▸ **Problem**: Extend the gene amplification passage below, picking up right after its last sentence.

▸ **Excerpt to read**:
⟨
Gene amplification refers to a number of natural and artificial processes by which the number of copies of a gene is increased "without a proportional increase in other genes".

Artificial DNA amplification 
In research or diagnosis DNA amplification can be conducted through methods such as:

 Polymerase chain reaction, an easy, cheap, and reliable way to repeatedly replicate a focused segment of DNA by polymerizing nucleotides, a concept which is applicable to numerous fields in modern biology and related sciences.
 Ligase chain reaction, a method that amplifies the nucleic acid used as the probe. For each of the two DNA strands, two partial probes are ligated to form the actual one; thus, LCR uses two enzymes: a DNA polymerase (used for initial template amplification and then inactivated) and a thermostable DNA ligase.
 Transcription-mediated amplification, an isothermal, single-tube nucleic acid amplification system utilizing two enzymes, RNA polymerase and reverse transcriptase, to rapidly amplify the target RNA/DNA, enabling the simultaneous detection of multiple pathogenic organisms in a single tube.
⟩
▸ **Material supplied**:
⟨
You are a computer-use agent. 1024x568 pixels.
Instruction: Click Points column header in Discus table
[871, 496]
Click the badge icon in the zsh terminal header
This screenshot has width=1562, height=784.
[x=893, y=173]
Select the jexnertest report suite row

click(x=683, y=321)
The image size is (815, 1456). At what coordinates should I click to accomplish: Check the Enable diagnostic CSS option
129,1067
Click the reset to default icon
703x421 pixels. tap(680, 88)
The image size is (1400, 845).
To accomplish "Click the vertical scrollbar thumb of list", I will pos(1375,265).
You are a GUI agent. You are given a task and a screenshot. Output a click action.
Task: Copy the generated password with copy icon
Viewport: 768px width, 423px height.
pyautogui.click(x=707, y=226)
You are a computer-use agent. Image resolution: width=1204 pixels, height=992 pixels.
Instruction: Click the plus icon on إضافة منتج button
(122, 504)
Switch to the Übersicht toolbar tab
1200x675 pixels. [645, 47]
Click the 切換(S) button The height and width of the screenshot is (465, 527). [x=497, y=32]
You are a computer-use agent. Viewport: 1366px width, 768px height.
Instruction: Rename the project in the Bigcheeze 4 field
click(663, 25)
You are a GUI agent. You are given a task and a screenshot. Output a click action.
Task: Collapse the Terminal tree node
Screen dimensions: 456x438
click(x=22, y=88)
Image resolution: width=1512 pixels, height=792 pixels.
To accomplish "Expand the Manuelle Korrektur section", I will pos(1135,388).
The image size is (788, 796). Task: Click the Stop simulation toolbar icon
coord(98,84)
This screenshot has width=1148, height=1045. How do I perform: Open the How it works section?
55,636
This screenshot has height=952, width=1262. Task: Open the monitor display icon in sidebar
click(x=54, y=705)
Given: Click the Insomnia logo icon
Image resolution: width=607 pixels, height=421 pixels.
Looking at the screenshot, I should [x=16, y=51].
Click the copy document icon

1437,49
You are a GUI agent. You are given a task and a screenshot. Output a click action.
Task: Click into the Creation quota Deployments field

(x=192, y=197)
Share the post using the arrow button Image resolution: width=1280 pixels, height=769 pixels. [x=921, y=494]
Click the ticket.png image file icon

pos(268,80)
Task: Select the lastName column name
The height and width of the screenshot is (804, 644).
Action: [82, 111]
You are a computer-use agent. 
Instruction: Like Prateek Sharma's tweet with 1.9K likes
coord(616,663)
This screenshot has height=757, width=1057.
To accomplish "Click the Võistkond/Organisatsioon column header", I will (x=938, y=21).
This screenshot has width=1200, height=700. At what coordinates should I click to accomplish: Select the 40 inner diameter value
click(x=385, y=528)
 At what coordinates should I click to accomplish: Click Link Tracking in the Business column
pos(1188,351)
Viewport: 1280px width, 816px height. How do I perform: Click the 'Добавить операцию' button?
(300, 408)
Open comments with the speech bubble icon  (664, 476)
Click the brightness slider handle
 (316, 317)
⟩
▸ **Task result**:
Natural DNA amplification 
DNA replication is a natural form of copying DNA with the amount of genes remaining constant. However, the amount of DNA or the number of genes can also increase within an organism through gene duplication, a major mechanism through which new genetic material is generated during molecular evolution. Common sources of gene duplications include ectopic recombination,  retrotransposition event, aneuploidy, polyploidy, and replication slippage.

A piece of DNA or RNA that is the source and/or product of either natural or artificial amplification or replication events is called an amplicon.